---- AVAILABLE RECORDS

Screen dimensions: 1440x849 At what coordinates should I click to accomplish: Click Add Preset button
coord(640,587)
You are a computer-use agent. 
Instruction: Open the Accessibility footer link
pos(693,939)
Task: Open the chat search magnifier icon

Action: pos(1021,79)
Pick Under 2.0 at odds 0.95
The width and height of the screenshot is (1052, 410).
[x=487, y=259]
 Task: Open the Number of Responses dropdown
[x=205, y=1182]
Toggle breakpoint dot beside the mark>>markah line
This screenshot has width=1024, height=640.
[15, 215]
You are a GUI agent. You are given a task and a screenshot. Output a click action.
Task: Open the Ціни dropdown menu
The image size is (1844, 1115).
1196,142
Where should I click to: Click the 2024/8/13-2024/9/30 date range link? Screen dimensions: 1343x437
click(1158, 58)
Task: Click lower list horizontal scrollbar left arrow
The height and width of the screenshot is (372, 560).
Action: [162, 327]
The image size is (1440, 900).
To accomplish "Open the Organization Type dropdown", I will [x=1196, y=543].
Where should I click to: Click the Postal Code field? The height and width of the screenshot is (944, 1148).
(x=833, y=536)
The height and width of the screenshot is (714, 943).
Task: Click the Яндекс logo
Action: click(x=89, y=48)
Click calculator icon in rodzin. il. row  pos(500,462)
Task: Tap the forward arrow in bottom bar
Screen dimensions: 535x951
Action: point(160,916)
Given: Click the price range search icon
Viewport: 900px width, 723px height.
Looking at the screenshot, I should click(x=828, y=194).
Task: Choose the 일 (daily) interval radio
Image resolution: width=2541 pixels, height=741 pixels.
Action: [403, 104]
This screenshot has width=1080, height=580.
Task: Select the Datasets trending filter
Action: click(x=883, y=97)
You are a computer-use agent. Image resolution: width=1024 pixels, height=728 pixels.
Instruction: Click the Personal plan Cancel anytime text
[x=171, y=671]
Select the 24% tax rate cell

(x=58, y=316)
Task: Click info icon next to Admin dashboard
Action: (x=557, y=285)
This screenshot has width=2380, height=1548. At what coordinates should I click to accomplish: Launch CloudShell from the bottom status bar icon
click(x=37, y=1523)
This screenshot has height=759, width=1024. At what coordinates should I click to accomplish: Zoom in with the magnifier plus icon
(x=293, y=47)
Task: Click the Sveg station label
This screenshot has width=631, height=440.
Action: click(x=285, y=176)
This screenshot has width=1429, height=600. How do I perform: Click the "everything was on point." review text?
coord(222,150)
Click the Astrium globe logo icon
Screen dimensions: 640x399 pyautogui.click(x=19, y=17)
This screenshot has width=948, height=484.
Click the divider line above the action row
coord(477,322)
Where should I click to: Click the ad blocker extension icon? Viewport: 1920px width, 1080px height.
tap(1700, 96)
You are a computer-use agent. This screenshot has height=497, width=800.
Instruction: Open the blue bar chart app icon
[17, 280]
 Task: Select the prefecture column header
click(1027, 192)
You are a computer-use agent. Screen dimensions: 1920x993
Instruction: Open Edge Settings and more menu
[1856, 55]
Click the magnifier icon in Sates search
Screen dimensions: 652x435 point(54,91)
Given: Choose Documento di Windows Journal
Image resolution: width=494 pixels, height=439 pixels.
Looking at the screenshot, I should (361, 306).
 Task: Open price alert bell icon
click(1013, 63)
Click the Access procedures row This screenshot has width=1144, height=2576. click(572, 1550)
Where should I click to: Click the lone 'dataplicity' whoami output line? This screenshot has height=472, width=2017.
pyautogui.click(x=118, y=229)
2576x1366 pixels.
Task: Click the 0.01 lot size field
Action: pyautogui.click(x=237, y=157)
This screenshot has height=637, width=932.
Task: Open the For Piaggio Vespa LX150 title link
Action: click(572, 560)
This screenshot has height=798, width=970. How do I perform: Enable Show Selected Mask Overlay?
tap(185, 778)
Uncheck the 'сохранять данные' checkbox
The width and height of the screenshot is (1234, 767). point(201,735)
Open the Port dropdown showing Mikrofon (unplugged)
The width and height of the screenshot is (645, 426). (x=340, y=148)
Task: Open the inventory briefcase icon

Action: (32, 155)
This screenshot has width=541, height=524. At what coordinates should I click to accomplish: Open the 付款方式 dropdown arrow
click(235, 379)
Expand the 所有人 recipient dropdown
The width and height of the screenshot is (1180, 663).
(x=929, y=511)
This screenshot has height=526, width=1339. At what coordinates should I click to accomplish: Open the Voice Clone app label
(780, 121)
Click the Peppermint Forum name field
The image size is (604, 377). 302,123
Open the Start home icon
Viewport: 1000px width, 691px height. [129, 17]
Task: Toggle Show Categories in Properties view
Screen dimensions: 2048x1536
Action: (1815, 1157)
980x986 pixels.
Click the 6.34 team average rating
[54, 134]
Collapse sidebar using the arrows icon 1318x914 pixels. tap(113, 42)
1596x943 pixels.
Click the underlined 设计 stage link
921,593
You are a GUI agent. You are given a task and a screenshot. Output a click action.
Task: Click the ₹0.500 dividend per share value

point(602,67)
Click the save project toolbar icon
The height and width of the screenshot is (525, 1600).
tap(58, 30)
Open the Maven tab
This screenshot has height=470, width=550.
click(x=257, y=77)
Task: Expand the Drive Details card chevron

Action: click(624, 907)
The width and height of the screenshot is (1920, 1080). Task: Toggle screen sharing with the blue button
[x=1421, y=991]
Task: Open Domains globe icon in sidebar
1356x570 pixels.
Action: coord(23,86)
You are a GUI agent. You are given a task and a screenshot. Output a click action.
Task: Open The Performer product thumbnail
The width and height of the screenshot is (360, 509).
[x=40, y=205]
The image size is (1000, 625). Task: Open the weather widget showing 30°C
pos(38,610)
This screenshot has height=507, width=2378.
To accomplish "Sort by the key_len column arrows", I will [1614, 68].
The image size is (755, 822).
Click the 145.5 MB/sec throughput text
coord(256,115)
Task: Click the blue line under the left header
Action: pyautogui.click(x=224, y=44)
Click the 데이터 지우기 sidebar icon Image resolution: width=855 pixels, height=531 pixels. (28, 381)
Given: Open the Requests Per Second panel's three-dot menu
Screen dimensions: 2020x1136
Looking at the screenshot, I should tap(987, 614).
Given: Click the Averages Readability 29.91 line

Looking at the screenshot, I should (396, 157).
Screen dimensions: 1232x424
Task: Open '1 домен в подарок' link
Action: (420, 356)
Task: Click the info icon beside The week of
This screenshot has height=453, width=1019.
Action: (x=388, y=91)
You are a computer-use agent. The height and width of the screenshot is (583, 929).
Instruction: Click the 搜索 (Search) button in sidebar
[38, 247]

--------

EXERCISE INSTRUCTIONS
Please write out all of the records above again, line for line and unchanged.

ANSWER
Screen dimensions: 1440x849 At what coordinates should I click to accomplish: Click Add Preset button
coord(640,587)
You are a computer-use agent. 
Instruction: Open the Accessibility footer link
pos(693,939)
Task: Open the chat search magnifier icon

Action: pos(1021,79)
Pick Under 2.0 at odds 0.95
The width and height of the screenshot is (1052, 410).
[x=487, y=259]
 Task: Open the Number of Responses dropdown
[x=205, y=1182]
Toggle breakpoint dot beside the mark>>markah line
This screenshot has width=1024, height=640.
[15, 215]
You are a GUI agent. You are given a task and a screenshot. Output a click action.
Task: Open the Ціни dropdown menu
The image size is (1844, 1115).
1196,142
Where should I click to: Click the 2024/8/13-2024/9/30 date range link? Screen dimensions: 1343x437
click(1158, 58)
Task: Click lower list horizontal scrollbar left arrow
The height and width of the screenshot is (372, 560).
Action: [162, 327]
The image size is (1440, 900).
To accomplish "Open the Organization Type dropdown", I will [x=1196, y=543].
Where should I click to: Click the Postal Code field? The height and width of the screenshot is (944, 1148).
(x=833, y=536)
The height and width of the screenshot is (714, 943).
Task: Click the Яндекс logo
Action: click(x=89, y=48)
Click calculator icon in rodzin. il. row  pos(500,462)
Task: Tap the forward arrow in bottom bar
Screen dimensions: 535x951
Action: point(160,916)
Given: Click the price range search icon
Viewport: 900px width, 723px height.
Looking at the screenshot, I should click(x=828, y=194).
Task: Choose the 일 (daily) interval radio
Image resolution: width=2541 pixels, height=741 pixels.
Action: [403, 104]
This screenshot has width=1080, height=580.
Task: Select the Datasets trending filter
Action: click(x=883, y=97)
You are a computer-use agent. Image resolution: width=1024 pixels, height=728 pixels.
Instruction: Click the Personal plan Cancel anytime text
[x=171, y=671]
Select the 24% tax rate cell

(x=58, y=316)
Task: Click info icon next to Admin dashboard
Action: (x=557, y=285)
This screenshot has width=2380, height=1548. At what coordinates should I click to accomplish: Launch CloudShell from the bottom status bar icon
click(x=37, y=1523)
This screenshot has height=759, width=1024. At what coordinates should I click to accomplish: Zoom in with the magnifier plus icon
(x=293, y=47)
Task: Click the Sveg station label
This screenshot has width=631, height=440.
Action: click(x=285, y=176)
This screenshot has width=1429, height=600. How do I perform: Click the "everything was on point." review text?
coord(222,150)
Click the Astrium globe logo icon
Screen dimensions: 640x399 pyautogui.click(x=19, y=17)
This screenshot has width=948, height=484.
Click the divider line above the action row
coord(477,322)
Where should I click to: Click the ad blocker extension icon? Viewport: 1920px width, 1080px height.
tap(1700, 96)
You are a computer-use agent. This screenshot has height=497, width=800.
Instruction: Open the blue bar chart app icon
[17, 280]
 Task: Select the prefecture column header
click(1027, 192)
You are a computer-use agent. Screen dimensions: 1920x993
Instruction: Open Edge Settings and more menu
[1856, 55]
Click the magnifier icon in Sates search
Screen dimensions: 652x435 point(54,91)
Given: Choose Documento di Windows Journal
Image resolution: width=494 pixels, height=439 pixels.
Looking at the screenshot, I should (361, 306).
 Task: Open price alert bell icon
click(1013, 63)
Click the Access procedures row This screenshot has width=1144, height=2576. click(572, 1550)
Where should I click to: Click the lone 'dataplicity' whoami output line? This screenshot has height=472, width=2017.
pyautogui.click(x=118, y=229)
2576x1366 pixels.
Task: Click the 0.01 lot size field
Action: pyautogui.click(x=237, y=157)
This screenshot has height=637, width=932.
Task: Open the For Piaggio Vespa LX150 title link
Action: click(572, 560)
This screenshot has height=798, width=970. How do I perform: Enable Show Selected Mask Overlay?
tap(185, 778)
Uncheck the 'сохранять данные' checkbox
The width and height of the screenshot is (1234, 767). point(201,735)
Open the Port dropdown showing Mikrofon (unplugged)
The width and height of the screenshot is (645, 426). (x=340, y=148)
Task: Open the inventory briefcase icon

Action: (32, 155)
This screenshot has width=541, height=524. At what coordinates should I click to accomplish: Open the 付款方式 dropdown arrow
click(235, 379)
Expand the 所有人 recipient dropdown
The width and height of the screenshot is (1180, 663).
(x=929, y=511)
This screenshot has height=526, width=1339. At what coordinates should I click to accomplish: Open the Voice Clone app label
(780, 121)
Click the Peppermint Forum name field
The image size is (604, 377). 302,123
Open the Start home icon
Viewport: 1000px width, 691px height. [129, 17]
Task: Toggle Show Categories in Properties view
Screen dimensions: 2048x1536
Action: (1815, 1157)
980x986 pixels.
Click the 6.34 team average rating
[54, 134]
Collapse sidebar using the arrows icon 1318x914 pixels. tap(113, 42)
1596x943 pixels.
Click the underlined 设计 stage link
921,593
You are a GUI agent. You are given a task and a screenshot. Output a click action.
Task: Click the ₹0.500 dividend per share value

point(602,67)
Click the save project toolbar icon
The height and width of the screenshot is (525, 1600).
tap(58, 30)
Open the Maven tab
This screenshot has height=470, width=550.
click(x=257, y=77)
Task: Expand the Drive Details card chevron

Action: click(624, 907)
The width and height of the screenshot is (1920, 1080). Task: Toggle screen sharing with the blue button
[x=1421, y=991]
Task: Open Domains globe icon in sidebar
1356x570 pixels.
Action: coord(23,86)
You are a GUI agent. You are given a task and a screenshot. Output a click action.
Task: Open The Performer product thumbnail
The width and height of the screenshot is (360, 509).
[x=40, y=205]
The image size is (1000, 625). Task: Open the weather widget showing 30°C
pos(38,610)
This screenshot has height=507, width=2378.
To accomplish "Sort by the key_len column arrows", I will [1614, 68].
The image size is (755, 822).
Click the 145.5 MB/sec throughput text
coord(256,115)
Task: Click the blue line under the left header
Action: pyautogui.click(x=224, y=44)
Click the 데이터 지우기 sidebar icon Image resolution: width=855 pixels, height=531 pixels. (28, 381)
Given: Open the Requests Per Second panel's three-dot menu
Screen dimensions: 2020x1136
Looking at the screenshot, I should tap(987, 614).
Given: Click the Averages Readability 29.91 line

Looking at the screenshot, I should (396, 157).
Screen dimensions: 1232x424
Task: Open '1 домен в подарок' link
Action: (420, 356)
Task: Click the info icon beside The week of
This screenshot has height=453, width=1019.
Action: (x=388, y=91)
You are a computer-use agent. The height and width of the screenshot is (583, 929).
Instruction: Click the 搜索 (Search) button in sidebar
[38, 247]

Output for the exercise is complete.